◆ DATASET EXTRACT
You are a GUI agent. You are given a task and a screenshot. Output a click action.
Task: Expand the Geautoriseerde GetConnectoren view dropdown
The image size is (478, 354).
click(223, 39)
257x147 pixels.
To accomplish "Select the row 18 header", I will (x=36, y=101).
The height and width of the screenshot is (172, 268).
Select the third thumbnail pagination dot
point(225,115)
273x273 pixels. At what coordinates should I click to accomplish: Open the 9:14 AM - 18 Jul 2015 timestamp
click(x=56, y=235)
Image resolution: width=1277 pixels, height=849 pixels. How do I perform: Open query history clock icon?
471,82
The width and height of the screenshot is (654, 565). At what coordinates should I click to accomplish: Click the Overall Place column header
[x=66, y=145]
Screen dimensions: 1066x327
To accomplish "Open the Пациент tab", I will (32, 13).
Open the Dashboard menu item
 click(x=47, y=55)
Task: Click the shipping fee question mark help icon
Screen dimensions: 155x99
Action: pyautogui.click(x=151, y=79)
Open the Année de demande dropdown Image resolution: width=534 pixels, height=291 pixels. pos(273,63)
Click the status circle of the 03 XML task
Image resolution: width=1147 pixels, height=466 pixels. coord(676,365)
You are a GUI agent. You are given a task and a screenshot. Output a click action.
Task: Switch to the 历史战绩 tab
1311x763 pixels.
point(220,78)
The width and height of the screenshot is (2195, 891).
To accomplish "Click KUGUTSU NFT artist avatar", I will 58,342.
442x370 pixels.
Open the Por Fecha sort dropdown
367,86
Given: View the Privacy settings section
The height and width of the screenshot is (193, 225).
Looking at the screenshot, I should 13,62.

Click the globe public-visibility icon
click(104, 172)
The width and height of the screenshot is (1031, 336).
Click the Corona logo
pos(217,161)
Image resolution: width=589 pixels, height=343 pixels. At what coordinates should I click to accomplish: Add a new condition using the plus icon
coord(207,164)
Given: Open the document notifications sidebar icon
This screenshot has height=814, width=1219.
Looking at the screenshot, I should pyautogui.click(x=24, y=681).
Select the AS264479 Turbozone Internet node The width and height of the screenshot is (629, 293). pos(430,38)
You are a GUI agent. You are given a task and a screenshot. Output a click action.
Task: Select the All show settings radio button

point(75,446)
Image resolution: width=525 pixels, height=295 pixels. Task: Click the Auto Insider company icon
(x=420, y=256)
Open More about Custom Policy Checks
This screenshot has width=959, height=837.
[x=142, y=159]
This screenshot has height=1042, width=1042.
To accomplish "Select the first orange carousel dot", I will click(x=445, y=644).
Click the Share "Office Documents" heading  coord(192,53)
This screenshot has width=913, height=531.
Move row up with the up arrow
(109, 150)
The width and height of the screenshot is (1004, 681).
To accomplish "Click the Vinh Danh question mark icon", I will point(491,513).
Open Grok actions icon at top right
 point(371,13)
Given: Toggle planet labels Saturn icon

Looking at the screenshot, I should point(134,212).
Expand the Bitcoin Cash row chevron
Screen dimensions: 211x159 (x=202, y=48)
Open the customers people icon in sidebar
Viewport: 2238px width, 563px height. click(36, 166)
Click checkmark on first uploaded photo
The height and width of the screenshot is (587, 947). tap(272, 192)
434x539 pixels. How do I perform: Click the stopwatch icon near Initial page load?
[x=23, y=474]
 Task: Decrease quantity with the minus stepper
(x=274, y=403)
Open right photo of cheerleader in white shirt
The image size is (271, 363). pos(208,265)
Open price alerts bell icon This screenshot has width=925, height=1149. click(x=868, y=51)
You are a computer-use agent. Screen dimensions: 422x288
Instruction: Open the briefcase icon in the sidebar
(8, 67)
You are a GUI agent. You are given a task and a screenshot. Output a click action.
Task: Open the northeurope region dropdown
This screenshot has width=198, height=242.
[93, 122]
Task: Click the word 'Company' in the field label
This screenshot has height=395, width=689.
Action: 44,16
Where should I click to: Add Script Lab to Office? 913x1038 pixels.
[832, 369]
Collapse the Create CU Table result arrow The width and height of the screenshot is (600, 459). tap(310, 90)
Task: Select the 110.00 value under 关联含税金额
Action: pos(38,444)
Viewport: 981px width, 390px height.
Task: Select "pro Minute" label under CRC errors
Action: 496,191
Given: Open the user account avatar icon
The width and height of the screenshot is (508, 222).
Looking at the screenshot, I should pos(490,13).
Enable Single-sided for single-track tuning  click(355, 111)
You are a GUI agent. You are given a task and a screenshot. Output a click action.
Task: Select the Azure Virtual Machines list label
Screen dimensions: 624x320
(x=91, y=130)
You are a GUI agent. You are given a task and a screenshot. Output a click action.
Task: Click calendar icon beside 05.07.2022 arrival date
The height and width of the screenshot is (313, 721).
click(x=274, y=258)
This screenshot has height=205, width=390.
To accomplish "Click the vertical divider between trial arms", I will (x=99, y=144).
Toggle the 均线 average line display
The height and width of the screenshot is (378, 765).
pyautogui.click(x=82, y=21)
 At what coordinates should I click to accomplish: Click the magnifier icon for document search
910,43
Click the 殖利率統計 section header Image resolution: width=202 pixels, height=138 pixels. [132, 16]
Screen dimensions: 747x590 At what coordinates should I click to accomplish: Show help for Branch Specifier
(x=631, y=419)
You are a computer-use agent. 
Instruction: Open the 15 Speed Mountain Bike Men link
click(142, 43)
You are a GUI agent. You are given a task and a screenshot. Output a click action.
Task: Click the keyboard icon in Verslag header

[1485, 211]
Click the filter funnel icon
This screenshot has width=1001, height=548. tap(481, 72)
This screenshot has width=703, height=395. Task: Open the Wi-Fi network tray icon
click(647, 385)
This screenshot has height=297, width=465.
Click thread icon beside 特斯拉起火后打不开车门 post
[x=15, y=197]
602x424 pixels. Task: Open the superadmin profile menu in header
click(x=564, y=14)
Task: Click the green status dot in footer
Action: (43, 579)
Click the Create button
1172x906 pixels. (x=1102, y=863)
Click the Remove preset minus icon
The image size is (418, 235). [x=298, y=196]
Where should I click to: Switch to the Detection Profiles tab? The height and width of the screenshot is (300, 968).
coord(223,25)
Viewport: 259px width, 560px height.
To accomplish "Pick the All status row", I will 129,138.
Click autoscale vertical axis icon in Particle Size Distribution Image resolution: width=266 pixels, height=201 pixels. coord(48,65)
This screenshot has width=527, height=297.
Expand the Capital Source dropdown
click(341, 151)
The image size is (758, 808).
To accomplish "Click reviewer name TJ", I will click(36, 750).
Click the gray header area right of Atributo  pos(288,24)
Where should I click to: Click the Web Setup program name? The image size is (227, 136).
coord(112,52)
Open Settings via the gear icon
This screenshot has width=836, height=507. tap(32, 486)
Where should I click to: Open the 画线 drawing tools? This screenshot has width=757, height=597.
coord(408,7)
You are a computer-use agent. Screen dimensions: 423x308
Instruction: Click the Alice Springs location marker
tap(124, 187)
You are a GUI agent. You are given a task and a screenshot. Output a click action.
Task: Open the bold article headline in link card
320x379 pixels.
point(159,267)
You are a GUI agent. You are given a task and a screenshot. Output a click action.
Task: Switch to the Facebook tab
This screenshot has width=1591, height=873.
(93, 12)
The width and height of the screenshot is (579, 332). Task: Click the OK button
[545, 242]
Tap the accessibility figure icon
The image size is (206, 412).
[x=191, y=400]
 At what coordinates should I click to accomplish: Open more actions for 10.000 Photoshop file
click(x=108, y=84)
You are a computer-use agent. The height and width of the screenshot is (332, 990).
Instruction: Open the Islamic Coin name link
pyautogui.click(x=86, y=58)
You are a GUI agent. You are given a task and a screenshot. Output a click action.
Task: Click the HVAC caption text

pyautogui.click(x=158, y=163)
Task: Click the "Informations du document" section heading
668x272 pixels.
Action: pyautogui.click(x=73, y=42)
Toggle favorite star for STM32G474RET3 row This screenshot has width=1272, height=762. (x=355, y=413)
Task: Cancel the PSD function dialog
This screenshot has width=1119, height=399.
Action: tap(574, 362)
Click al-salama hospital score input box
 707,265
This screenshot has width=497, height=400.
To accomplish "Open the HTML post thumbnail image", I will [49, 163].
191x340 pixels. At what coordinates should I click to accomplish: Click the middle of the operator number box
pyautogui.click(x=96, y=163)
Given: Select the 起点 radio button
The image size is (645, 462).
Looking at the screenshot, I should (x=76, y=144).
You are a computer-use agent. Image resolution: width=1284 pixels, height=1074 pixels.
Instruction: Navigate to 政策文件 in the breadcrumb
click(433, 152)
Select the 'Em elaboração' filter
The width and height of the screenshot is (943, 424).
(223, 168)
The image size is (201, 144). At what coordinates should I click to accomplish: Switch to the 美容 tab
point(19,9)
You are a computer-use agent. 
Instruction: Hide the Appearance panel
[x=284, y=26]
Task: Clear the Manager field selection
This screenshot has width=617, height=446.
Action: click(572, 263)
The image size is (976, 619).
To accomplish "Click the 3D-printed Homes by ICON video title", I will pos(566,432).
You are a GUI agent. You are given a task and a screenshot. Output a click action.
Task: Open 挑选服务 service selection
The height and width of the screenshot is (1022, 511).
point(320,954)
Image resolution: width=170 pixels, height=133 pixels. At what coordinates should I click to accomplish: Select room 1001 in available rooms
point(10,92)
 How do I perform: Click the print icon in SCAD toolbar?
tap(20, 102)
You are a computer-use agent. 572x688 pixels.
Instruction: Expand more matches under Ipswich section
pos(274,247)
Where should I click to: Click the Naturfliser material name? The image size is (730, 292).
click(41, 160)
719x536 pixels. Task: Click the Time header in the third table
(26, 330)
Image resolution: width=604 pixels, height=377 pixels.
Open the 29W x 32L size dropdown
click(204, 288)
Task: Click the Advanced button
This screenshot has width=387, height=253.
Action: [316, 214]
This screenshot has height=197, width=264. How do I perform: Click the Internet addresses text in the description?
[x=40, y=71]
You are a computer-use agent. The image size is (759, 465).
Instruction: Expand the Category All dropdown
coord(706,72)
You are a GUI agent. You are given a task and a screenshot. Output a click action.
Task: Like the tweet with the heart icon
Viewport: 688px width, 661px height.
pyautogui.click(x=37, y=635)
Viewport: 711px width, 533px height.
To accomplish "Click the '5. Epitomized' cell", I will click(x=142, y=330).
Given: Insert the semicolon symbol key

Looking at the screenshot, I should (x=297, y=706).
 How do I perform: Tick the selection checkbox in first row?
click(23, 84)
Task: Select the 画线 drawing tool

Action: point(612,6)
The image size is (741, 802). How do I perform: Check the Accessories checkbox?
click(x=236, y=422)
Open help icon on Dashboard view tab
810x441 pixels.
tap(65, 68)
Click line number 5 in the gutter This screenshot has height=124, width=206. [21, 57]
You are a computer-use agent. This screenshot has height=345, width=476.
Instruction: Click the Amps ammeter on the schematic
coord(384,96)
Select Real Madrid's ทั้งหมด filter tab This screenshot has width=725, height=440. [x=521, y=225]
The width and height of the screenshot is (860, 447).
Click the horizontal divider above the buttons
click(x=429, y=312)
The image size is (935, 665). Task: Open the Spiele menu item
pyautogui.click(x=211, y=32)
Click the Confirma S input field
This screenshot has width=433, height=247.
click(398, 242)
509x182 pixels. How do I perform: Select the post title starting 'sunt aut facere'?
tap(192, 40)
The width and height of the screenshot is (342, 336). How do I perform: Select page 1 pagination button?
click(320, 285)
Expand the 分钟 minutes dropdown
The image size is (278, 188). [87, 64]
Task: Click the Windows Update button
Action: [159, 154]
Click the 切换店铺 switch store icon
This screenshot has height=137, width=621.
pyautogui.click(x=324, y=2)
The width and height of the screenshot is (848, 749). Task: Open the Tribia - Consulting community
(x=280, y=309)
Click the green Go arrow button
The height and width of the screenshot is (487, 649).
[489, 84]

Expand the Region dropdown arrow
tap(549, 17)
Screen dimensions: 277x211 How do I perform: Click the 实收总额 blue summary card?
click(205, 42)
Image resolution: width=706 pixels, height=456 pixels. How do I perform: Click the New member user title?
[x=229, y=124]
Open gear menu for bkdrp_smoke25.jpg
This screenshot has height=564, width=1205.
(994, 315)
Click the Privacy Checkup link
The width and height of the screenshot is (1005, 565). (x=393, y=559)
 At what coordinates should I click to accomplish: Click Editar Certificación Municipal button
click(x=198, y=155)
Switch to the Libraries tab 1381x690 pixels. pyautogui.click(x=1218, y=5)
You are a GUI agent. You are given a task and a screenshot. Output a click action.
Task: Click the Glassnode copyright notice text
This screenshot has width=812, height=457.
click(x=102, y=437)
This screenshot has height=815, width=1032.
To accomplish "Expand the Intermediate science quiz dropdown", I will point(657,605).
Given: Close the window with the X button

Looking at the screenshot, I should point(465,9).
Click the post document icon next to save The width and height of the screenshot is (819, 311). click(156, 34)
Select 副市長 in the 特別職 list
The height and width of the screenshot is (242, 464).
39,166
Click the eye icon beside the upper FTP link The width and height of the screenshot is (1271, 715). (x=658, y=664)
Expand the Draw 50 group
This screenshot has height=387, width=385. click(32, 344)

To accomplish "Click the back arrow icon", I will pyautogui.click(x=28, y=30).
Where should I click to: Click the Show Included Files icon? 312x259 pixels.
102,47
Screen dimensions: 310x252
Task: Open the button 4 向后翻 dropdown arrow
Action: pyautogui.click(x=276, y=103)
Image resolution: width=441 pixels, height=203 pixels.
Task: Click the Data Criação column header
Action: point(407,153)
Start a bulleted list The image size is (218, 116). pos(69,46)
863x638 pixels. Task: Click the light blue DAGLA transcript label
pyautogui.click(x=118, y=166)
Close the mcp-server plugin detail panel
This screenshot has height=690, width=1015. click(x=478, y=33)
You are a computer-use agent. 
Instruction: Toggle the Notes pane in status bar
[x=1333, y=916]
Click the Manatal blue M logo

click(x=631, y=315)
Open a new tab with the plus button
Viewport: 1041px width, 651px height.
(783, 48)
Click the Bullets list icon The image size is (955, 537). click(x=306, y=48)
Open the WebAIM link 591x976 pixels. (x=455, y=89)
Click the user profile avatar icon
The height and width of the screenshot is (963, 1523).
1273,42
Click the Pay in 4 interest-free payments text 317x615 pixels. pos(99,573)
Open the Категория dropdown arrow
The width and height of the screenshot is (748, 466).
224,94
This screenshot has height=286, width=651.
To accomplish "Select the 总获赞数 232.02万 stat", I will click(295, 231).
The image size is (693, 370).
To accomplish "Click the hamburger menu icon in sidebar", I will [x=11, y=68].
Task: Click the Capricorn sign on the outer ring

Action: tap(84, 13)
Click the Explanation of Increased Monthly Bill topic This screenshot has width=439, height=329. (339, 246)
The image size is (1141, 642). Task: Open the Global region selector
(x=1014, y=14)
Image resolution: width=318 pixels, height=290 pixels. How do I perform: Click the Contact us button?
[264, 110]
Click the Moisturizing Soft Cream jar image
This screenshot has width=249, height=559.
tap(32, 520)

◆ AIM OF THE EXERCISE
Only the lines containing "question" are needed; copy each of them from the data.

◆ EXPECTED ANSWER
Task: Click the shipping fee question mark help icon
To accomplish "Click the Vinh Danh question mark icon", I will point(491,513).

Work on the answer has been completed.